*Action item:* Copy word for word, please, the lines of the entries below running from the one containing "The width and height of the screenshot is (1426, 646)." to the one containing "You are a computer-use agent. 531x522 pixels.", both ends included.

*Exercise material:*
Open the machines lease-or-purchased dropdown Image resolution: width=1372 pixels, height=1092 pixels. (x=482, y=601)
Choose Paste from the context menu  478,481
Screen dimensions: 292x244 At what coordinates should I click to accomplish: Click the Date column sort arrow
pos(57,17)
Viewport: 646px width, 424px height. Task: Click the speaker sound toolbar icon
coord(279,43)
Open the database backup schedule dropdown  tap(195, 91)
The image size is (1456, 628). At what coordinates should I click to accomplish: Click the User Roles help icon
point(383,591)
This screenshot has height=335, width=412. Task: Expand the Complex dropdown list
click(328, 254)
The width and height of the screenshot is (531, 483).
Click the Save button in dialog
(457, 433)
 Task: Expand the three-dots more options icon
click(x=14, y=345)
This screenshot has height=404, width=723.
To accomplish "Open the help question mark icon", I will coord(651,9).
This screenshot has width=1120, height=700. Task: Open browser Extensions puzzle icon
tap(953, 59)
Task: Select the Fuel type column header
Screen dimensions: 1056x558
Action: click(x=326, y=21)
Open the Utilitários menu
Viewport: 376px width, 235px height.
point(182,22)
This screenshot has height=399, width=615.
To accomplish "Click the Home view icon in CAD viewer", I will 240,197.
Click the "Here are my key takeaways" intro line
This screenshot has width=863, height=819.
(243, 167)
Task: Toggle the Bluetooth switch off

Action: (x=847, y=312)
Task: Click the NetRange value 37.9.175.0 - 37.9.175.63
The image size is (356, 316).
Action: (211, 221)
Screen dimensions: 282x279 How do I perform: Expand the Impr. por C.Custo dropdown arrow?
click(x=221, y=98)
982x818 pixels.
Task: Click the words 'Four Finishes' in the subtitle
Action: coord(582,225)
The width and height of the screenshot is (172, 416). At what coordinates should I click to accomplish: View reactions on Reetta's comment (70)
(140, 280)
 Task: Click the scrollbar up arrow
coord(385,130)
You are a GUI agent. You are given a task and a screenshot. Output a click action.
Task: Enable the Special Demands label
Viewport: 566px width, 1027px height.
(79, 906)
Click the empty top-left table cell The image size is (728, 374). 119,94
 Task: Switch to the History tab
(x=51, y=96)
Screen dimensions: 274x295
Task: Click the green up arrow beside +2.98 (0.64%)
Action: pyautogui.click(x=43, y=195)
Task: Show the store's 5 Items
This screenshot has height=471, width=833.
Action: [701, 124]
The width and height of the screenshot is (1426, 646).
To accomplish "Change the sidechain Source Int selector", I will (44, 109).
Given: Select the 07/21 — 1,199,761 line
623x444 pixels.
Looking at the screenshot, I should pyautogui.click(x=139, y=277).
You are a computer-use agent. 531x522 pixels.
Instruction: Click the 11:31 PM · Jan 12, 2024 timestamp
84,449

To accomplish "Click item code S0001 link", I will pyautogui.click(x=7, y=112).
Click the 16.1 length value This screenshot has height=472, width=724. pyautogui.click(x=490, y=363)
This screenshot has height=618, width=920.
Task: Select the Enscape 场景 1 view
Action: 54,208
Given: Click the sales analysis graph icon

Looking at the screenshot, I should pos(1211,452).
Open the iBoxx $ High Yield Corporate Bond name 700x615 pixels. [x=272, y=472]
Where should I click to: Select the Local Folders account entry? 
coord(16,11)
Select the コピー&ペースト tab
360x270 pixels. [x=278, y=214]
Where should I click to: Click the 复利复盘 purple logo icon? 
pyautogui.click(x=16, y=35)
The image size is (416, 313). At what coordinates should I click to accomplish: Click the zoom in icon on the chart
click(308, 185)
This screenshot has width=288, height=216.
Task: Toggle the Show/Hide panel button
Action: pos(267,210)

*Task result:*
The width and height of the screenshot is (1426, 646).
To accomplish "Change the sidechain Source Int selector", I will (44, 109).
Given: Select the 07/21 — 1,199,761 line
623x444 pixels.
Looking at the screenshot, I should pyautogui.click(x=139, y=277).
You are a computer-use agent. 531x522 pixels.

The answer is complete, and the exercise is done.